His next writing project seems more likely to be the packaging of a popular series of blogs he wrote and posted during a 41-day solo overland journey he made in September and October last year from the Atlantic coast of Western Europe to China. “Mostly sand,” he says wryly of the journey which took him through the likes of Azerbaijan and Uzbekistan, generally traveling by rail and bus.
A first attempt at the trip, in 2019, began in Dunkirk, included a swim across the Dardanelles Strait in Turkey and continued as far as Iran before a leg infection forced him to call it off.
This year’s version, starting in Amsterdam, followed a different route. “Parts of it were a lot better than I expected,” he says, mentioning Tbilisi in Georgia as a particular highlight.
Eventual arrival in Hong Kong was a “huge relief”, after the trials of negotiating China’s packed rail services.

“The courtroom scenes are pretty realistic,” McCartney says. “There are judges who will recognise themselves.”

The travel should be simpler when he and Donna and their sons head to Paris to see Eliza compete again on the Olympic stage in early August, though McCartney expects the women’s pole-vault to generate sufficient tension in itself.
“It’s stressful watching that stuff,” he admits.

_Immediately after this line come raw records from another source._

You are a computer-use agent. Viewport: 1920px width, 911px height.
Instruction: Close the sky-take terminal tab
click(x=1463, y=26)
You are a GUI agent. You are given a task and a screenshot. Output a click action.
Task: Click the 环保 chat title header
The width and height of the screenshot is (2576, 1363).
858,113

Injury prevented Rio 2016 bronze-medallist Eliza from competing at the Tokyo Games in 2021 and Commonwealth Games in Birmingham in 2022, but she has had a heartening return to form since then.

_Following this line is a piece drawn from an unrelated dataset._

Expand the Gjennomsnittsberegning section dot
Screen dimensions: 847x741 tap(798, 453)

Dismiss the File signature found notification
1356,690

William was watching in Glasgow in February when she soared to a silver medal at the World Athletics Indoor Championships. “It’s nice to have her reasonably healthy,” he says.
Both parents had a school-days sporting background, Donna as a gymnast and William as a self-described “adequate” high jumper who came third in the national secondary school champs in the sixth form before opting to prioritise rugby in his final year.

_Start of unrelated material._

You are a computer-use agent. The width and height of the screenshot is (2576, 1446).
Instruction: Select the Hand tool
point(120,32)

Surprisingly, it was the high jump rather than rugby injuries that took a long-term toll: the effect on his teenage frame of the Fosbury flop, which puts particular strain on one leg, is thought to have contributed to him having to undergo a hip replacement not too long before that first, truncated, overland adventure.
He has had an ankle replacement in the other leg since then, but at age 61 remains physically active, ocean swimming all year round, cycling and skiing. The lanky resemblance to his famous daughter is easy to pick.
McCartney recalls Eliza being physically adept even as a young infant, effortlessly sitting up from a reclined position in her cot. “She was always very athletic, from day one.” At primary school, “she immediately started winning running races and it carried on from there”.
When she comes to compete in Paris, New Zealand athletics fans will be on the edge of their seats, hoping she can add even more lustre to her determined come-back.
They might also spare a thought for a certain dad in the stands, going through his own competition anxiety.
“You can’t do anything about it,” he says. “You’re just sitting there biting your nails.”